▶ [About this exercise]: In the material below, find the line with "Screen dimensions: 1440x810" and the line with "Share the first". Output exactly those two lines and all lines between them, leaving out pictures.

▶ [Data excerpts]:
-------

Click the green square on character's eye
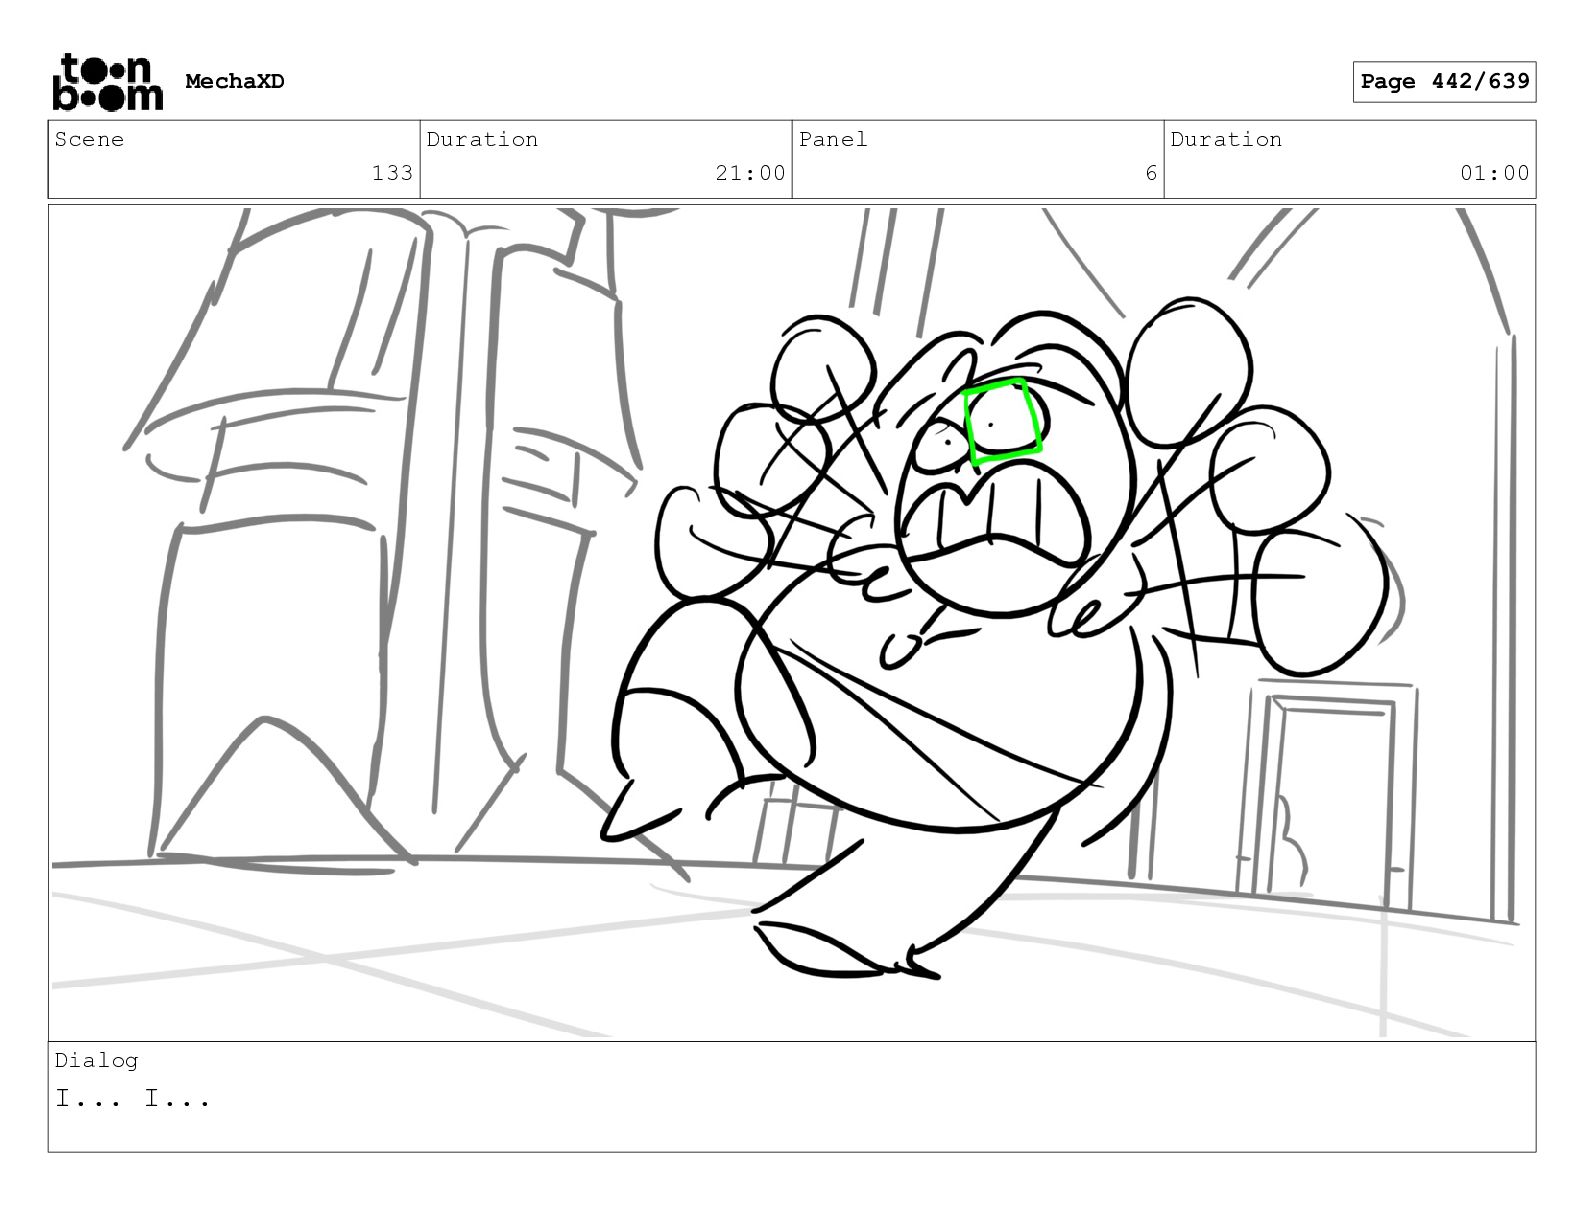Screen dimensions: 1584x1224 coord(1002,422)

-------

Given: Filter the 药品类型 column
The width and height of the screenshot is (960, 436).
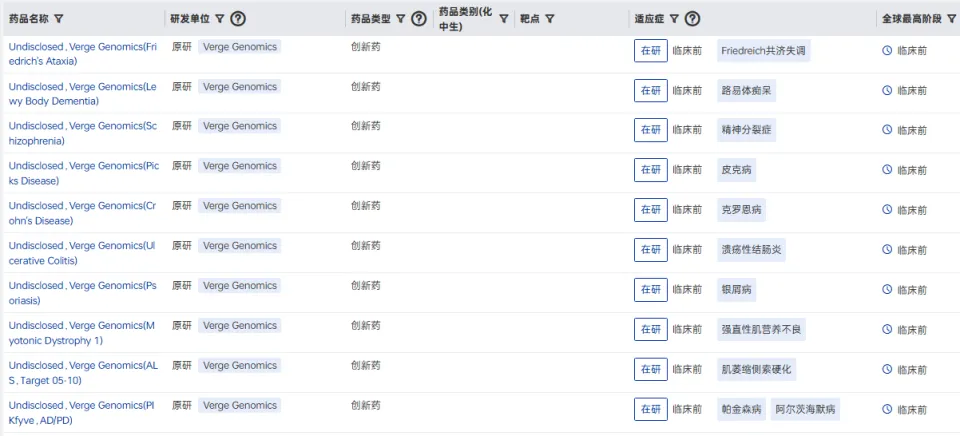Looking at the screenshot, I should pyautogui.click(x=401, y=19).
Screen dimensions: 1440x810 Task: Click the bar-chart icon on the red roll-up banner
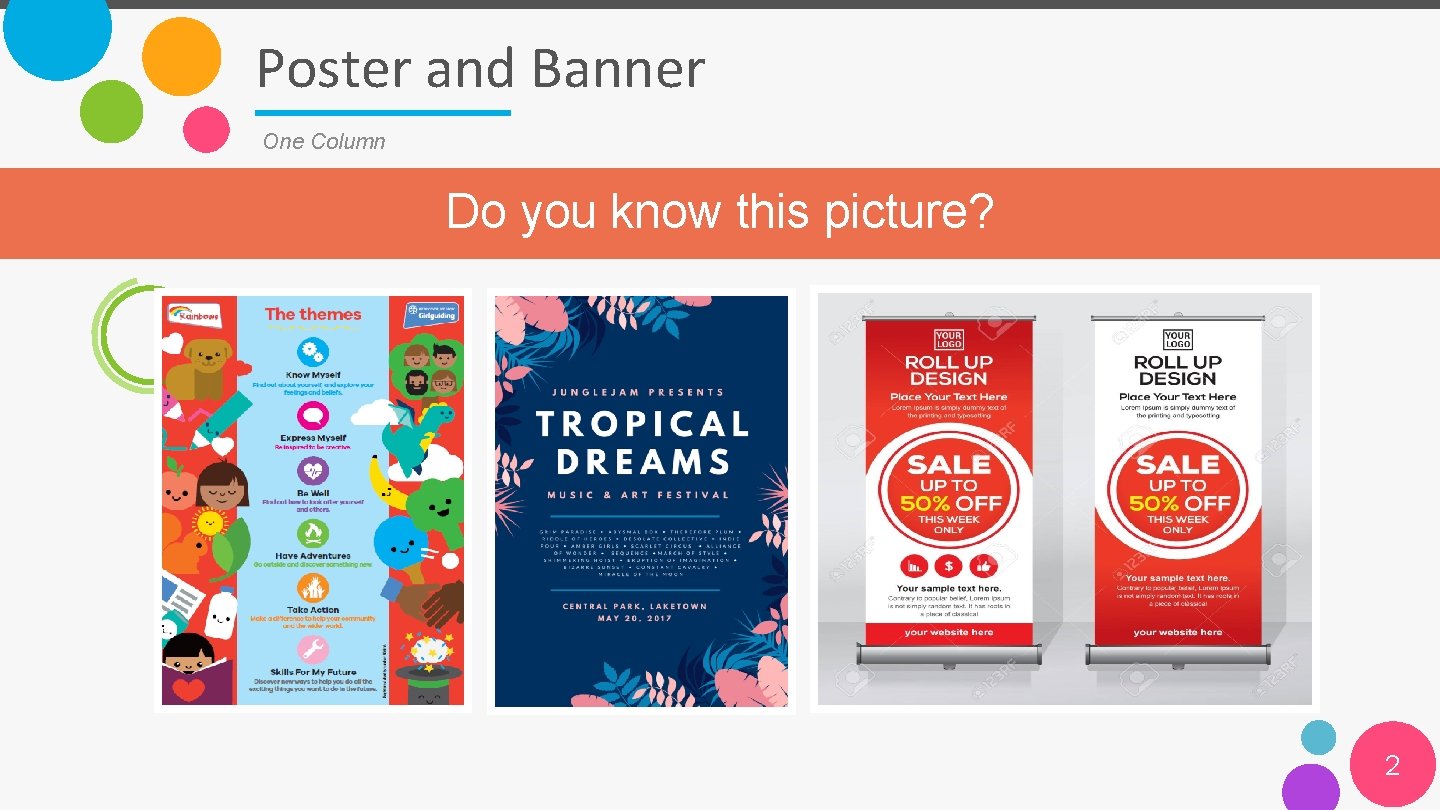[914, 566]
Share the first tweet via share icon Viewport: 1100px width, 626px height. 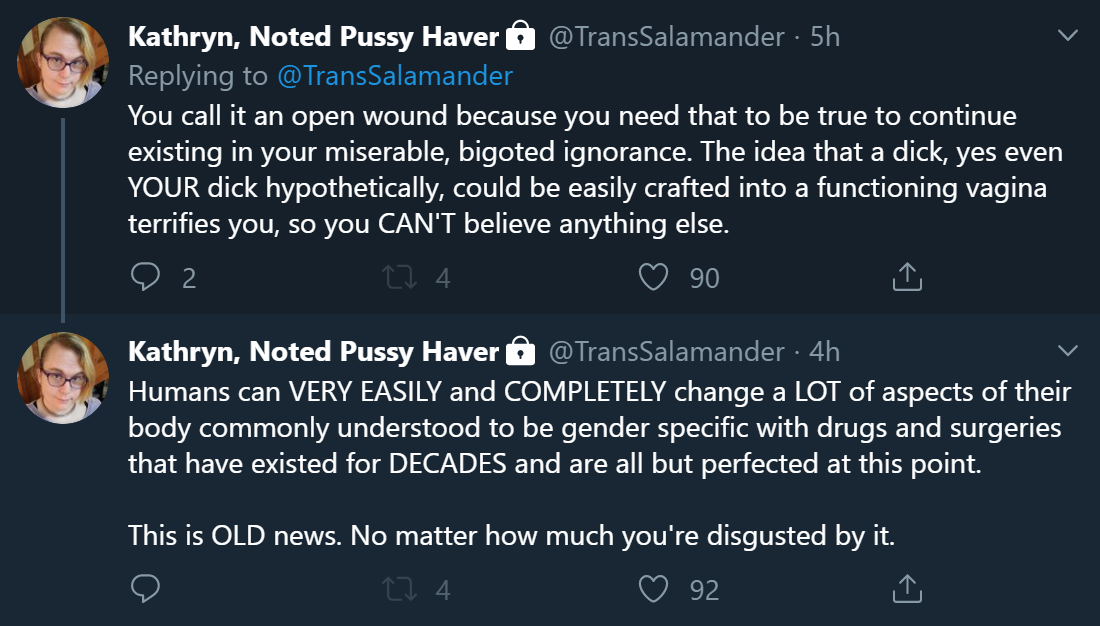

-------

▶ [Expected answer]:
Screen dimensions: 1440x810 Task: Click the bar-chart icon on the red roll-up banner
[914, 566]
Share the first tweet via share icon Viewport: 1100px width, 626px height. 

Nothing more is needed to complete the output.